● Selected extract

# western ultramount on 2000 GMC NBS headlight question



## obrut (Oct 30, 2002)

I just recently installed a 05 western ultramount with the 4 port isolation module on my 2000 NBS GMC truck. I have a question about how the head lights and plow lights are supposed to work.

When the plow is not connected my head lights and bright lights work fine and the sensor automatically turns the head lights on when it gets dark.

If I connect the plow when the head lights are automatically on the plow lights are off until I flip the bright light switch in the truck. Is this right?

If I connect the plow when just the DRLs are on the plow lights are on but are very dim. 

I'm not sure if this is right can some when tell me how they are supposed to operate?


----------



## obrut (Oct 30, 2002)

BTW this came off of a 05 chevy, is there a difference in the harness?


----------



## obrut (Oct 30, 2002)

I just did the quick match on westerns website and it shows that there are two different part numbers for the headlamp harness. 27780 which is what came with the plow and 8437-1 which is what I need for my truck year. Which harness is this, is it the one that plugs into port #2 or is it #3 and #4? What is the difference with these harnesses?


----------



## B&B (Nov 4, 2006)

Yes, the light harness will be different between an '05 and your 2000 due to the lighting configuration change on the '03-up GM trucks. Your 2000 uses a negative to excite head light system and the '03-up's use the conventional positive to excite system, just like all the GM's did '98 and prior.. your light harness's plug into the number 3 and 4 ports on the iso module..


----------



## dlcs (Sep 2, 2004)

My '99 Silverado and my 2002 Silverado both used the harness with the relays and not the isolation module. Your headlights on your plow should operate just like the headlights on the truck. All you have to do is connect the plug to switch to the plow lights.


----------



## B&B (Nov 4, 2006)

dlcs;426103 said:


> My '99 Silverado and my 2002 Silverado both used the harness with the relays and not the isolation module. Your headlights on your plow should operate just like the headlights on the truck. All you have to do is connect the plug to switch to the plow lights.


 On a relay setup yes. But it's not that simple with a 4 port Iso setup.. the plow lights are positive to excite and the truck lights are negative to excite as one is '02 and older (neg to excite), and the setup came off an '03 and newer (pos to excite)


----------



## obrut (Oct 30, 2002)

yep there is a difference, however the isolation module is the same which tells me the wiring or pin out for the connectors is different. This shouldn't be too hard to change, I just need to know what the inputs and outputs for port 3 and 4 are and then switch my pins in my connectors. This can also be done by making an adapter to cross the wires over before going into the module but moving the pins around will have the same results.


----------



## B&B (Nov 4, 2006)

obrut;426201 said:


> yep there is a difference, however the isolation module is the same which tells me the wiring or pin out for the connectors is different. This shouldn't be too hard to change, I just need to know what the inputs and outputs for port 3 and 4 are and then switch my pins in my connectors. This can also be done by making an adapter to cross the wires over before going into the module but moving the pins around will have the same results.

● Task brief
Reproduce the passage of the plow headlight thread word for word, from "# western ultramount" to "are very dim.".

● Record excerpts
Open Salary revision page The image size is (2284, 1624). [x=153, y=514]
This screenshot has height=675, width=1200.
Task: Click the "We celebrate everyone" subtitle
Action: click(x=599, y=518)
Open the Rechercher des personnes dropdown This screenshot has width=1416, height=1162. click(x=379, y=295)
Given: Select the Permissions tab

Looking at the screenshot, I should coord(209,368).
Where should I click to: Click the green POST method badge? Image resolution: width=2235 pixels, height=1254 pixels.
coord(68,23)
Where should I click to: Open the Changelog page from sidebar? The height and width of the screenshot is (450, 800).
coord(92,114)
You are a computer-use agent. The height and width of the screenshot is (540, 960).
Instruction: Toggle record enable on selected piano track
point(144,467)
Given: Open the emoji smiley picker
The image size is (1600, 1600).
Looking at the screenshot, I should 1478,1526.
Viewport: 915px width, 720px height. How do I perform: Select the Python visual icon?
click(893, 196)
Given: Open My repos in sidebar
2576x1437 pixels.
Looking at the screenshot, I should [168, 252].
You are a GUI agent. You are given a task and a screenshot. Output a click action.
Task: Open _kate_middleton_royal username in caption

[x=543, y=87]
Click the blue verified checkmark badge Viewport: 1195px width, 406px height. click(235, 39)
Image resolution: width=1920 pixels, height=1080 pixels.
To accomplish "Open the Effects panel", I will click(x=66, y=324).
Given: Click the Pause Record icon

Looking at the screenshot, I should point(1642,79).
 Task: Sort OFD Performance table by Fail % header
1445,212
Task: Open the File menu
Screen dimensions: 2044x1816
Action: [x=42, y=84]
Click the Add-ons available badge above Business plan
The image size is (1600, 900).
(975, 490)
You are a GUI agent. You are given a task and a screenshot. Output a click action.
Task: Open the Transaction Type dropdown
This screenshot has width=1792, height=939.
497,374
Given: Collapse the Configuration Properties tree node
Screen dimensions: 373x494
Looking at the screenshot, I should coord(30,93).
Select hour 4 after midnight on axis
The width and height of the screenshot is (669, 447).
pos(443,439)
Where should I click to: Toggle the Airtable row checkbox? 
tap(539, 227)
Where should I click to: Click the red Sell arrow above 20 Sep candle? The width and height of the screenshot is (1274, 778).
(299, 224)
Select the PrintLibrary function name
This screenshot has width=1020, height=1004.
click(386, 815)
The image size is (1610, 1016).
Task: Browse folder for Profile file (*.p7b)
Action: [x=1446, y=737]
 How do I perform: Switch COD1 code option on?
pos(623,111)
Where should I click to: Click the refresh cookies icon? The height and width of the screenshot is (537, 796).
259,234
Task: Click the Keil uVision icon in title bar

● Problem solution
# western ultramount on 2000 GMC NBS headlight question



## obrut (Oct 30, 2002)

I just recently installed a 05 western ultramount with the 4 port isolation module on my 2000 NBS GMC truck. I have a question about how the head lights and plow lights are supposed to work.

When the plow is not connected my head lights and bright lights work fine and the sensor automatically turns the head lights on when it gets dark.

If I connect the plow when the head lights are automatically on the plow lights are off until I flip the bright light switch in the truck. Is this right?

If I connect the plow when just the DRLs are on the plow lights are on but are very dim.